= Task instructions =
Reproduce each line of the material exactly as it reads.

START Exercise input

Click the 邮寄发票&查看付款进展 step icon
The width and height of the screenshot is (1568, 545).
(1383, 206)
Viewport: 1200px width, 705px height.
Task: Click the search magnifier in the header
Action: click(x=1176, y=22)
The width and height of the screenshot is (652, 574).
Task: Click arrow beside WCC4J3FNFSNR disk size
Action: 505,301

END Exercise input

= Response =
Click the 邮寄发票&查看付款进展 step icon
The width and height of the screenshot is (1568, 545).
(1383, 206)
Viewport: 1200px width, 705px height.
Task: Click the search magnifier in the header
Action: click(x=1176, y=22)
The width and height of the screenshot is (652, 574).
Task: Click arrow beside WCC4J3FNFSNR disk size
Action: 505,301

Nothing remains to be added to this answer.